読解本文
それはおそらく「なぜ医者に?」であろうと思います。なぜそのような特殊な仕事につくの?世の中では大変だ大変だときくけれど、一体どうして? 医学部に入ると、この質問を何回もされるわけです。 

正直うんざりしますが、バイト先の友人、高校の友人、恋人、先輩…親しい人からそうでない人まで、様々な人からこの質問がよせられます。実は、医学部入学者なら誰しも(本音かどうかはさておき)この質問に対する回答を持ち合わせています。

なぜなら、医学部入試ではセンター試験、二次試験に加えて、面接が課せられている場合が多く、そこで間違いなく「なぜ医者に?」ときかれる事が予測できるため、答えられるように準備しているからです。

回答は本当に多種多様で、大体次のうちのどれかにあてはまります。

  • 人の命を助けたい
  • 人と関わる仕事がしたい

という優等生から

  • 昔から勉強がよく出来たし、なんとなく
  • 不況だから東大より医学部かなって
  • 親が医者だから

という特に目的意識がない生徒や

  • 人体に興味がある
  • 謎めいている脳の構造を解明したい

というサイエンティスティックな生徒も。

課題内容
上の本文を二文で要約するとどうなりますか?

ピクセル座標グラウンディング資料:
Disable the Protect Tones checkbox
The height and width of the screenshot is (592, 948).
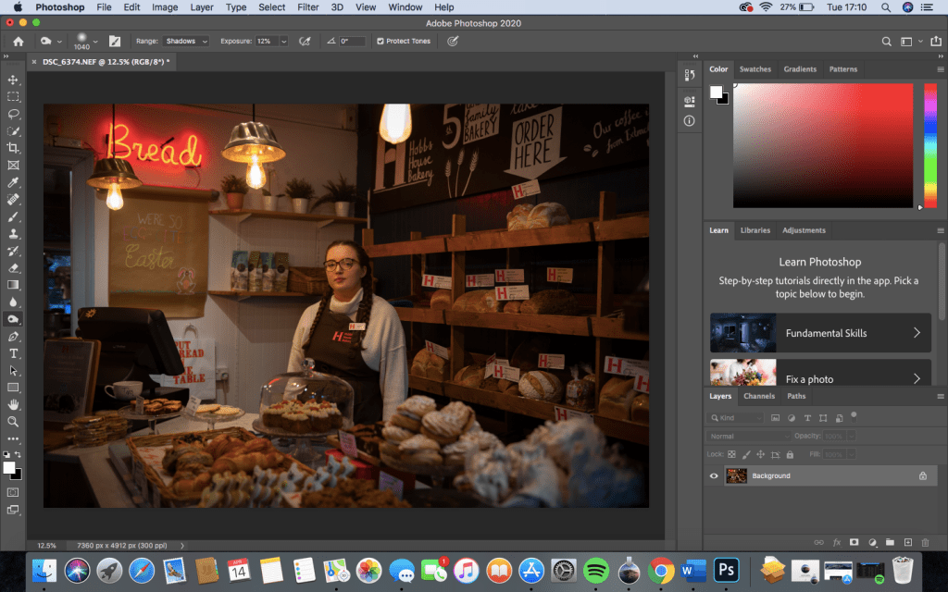point(380,42)
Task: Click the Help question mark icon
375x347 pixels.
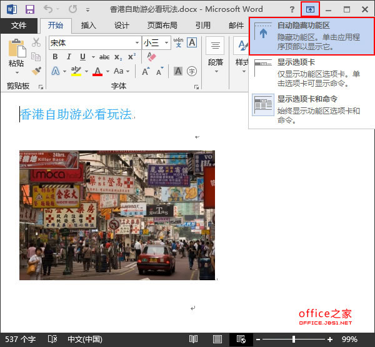Action: tap(292, 10)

解答
医学部に入ると、親しい人からそうでない人まで様々な人に「なぜ医者に?」と何度もきかれますが、医学部入試の面接でこの質問が予測されるため、入学者は誰しもその回答を準備しています。回答は多種多様で、人の命を助けたいといった優等生的なもの、親が医者だからといった特に目的意識のないもの、人体に興味があるといったサイエンティスティックなものがあります。